Close Proximity Meaning
The widely used phrase “close proximity” refers to something being close or near to someone or another thing. Basically, when two things are close or near one another, they’re in close proximity.
You’ll usually see it used to describe locations of certain places, like when someone’s giving directions or something. But you can also use it in a broader sense when you’re describing people, objects, or events that are near each other in terms of time or even their relationship. Stick with me because I’ll give you some sentence examples below.
Is Close Proximity a Tautology?
Yes, “close proximity” is considered a tautology or a redundant phrase. The words “close” and “proximity” technically mean the same thing, so using both of them together like that is totally unnecessary, although everyone does it.

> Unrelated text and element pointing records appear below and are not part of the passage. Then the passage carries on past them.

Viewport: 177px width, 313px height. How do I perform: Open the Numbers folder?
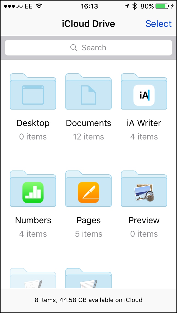point(33,189)
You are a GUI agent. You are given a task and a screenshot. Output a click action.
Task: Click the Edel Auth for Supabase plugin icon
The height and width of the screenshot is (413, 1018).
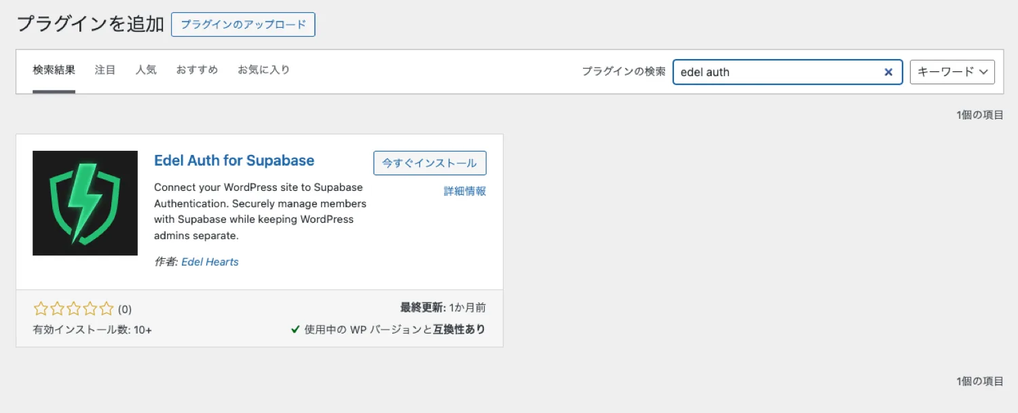pyautogui.click(x=84, y=202)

The words can actually be used separately from one another to get the same point across. My phone is close to me, or my phone is in proximity to me. Make sense?
Tautologies are simple phrases that just repeat the same idea or concept in different words and are often seen as a poor writing habit because they add unnecessary ‘fluff’ words to a sentence.
Is It Close Proximity or In Close Proximity To?
Neither is wrong, per se. It just matters how you use it. ‘In close proximity to’ is the full form of the phrase and is what you’ll find people using more often than anything else.
But you can use ‘close proximity’ with another article like ‘a.’ I can say, “my phone has a close proximity to me,” but I can’t say, “my phone has close proximity to me” because it doesn’t quite sound right.
What Can You Say Instead of Close Proximity?
- Close quarters
‘Close Proximity’ and ‘In Close Proximity’ Sentence Examples
- Our two houses are in close proximity to each other, making it easy for our families to hang out.
- There’s a close proximity between the office and the train station, so it’s convenient for employees to commute to work.
- Both towns have a close proximity to each other, so we can easily drive to see each other on the weekends.
- My dad’s restaurant is in close proximity to the hotel I’m staying at, so I can go visit him at work.
- The park and the lake are in close proximity to each other, so we can just walk there.
- I love that the museum and the library are in close proximity to each other because I just have to make one trip.
- My daughter’s favorite playground has a close proximity to her school, so I don’t have to worry about her playing after school.
Irma will probably continue to be suppressed by the strong Atlantic high pressure beyond Wednesday, keeping the storm at major hurricane status and on a trajectory that places the storm in close proximity to Florida by next weekend. (The Washington Post)
Alternative Ways to Say ‘in Close Proximity’ in Sentences
- The airport is close to my house, putting me right on the flight path.
- We can’t let our two dogs close to one another, or they fight.
- The criminal is in the vicinity of where we’re looking.
- The proximity of all the amenities was the selling point for us.
In the End
So, that’s it. Both ‘close proximity’ and ‘in close proximity’ are correct, and you can use either one as you like. Just keep in mind that ‘in close proximity to’ is more widely used, so it’s less likely to be seen as incorrect if you’re using it in your writing.